Deep Learning Pipeline for Segmentation and Quantification of Overlapping Membranes in 2D Image

Quantitative morphological analysis is crucial for understanding cellular processes. While 3D Z-stack imaging offers high-resolution data, the complexity of 3D structures makes direct interpretation and manual annotation challenging and time-consuming, especially for large datasets. Maximum Intensity Projection (MIP) is a common strategy to create more interpretable 2D representations, but this inevitably leads to artificial overlaps between structures, significantly hindering accurate automated segmentation of individual instances by conventional methods or standard deep learning tools. To address this critical challenge in 2D projection analysis, we developed DeMemSeg, a deep learning pipeline based on Mask R-CNN, specifically designed to segment overlapping membrane structures, called prospore membranes (PSMs) during yeast sporulation.
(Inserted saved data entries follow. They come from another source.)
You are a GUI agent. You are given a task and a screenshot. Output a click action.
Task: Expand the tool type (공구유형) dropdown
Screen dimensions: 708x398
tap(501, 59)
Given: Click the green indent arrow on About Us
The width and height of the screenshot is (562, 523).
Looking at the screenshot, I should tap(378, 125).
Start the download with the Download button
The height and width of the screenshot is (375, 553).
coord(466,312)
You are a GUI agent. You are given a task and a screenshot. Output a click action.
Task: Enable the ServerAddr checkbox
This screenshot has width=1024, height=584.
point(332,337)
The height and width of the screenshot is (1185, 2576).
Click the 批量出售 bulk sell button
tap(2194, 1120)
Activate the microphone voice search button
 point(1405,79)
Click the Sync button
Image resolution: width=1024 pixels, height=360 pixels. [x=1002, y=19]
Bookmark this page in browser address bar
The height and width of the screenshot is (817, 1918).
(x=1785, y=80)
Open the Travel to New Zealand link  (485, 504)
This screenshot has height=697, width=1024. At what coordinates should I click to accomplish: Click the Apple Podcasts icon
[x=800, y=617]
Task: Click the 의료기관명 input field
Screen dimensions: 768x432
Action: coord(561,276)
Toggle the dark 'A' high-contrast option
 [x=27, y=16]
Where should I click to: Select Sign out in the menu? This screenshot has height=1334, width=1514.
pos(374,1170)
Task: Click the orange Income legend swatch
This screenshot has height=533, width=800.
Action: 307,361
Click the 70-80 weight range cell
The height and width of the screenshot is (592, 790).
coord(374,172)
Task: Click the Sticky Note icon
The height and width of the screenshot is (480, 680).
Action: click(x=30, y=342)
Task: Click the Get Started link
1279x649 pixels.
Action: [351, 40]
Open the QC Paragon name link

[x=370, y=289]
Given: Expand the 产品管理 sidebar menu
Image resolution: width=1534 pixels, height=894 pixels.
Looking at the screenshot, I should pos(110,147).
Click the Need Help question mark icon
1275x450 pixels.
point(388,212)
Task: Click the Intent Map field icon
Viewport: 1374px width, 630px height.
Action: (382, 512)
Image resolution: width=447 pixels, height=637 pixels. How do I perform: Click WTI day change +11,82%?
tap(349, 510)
DeMemSeg was trained on a custom-annotated dataset, leveraging a systematic image processing workflow. Our optimized model accurately identifies and delineates individual, overlapping PSMs, achieving segmentation performance and derived morphological measurements that are statistically indistinguishable from expert manual annotation. Notably, DeMemSeg successfully generalized to segment PSMs from unseen data acquired from gip1Δ mutant cells, capturing the distinct morphological defects in PSMs. DeMemSeg thus provides a robust, automated solution for objective quantitative analysis of complex, overlapping membrane morphologies directly from widely used 2D MIP images, offering a practical tool and adaptable workflow to advance cell biology research.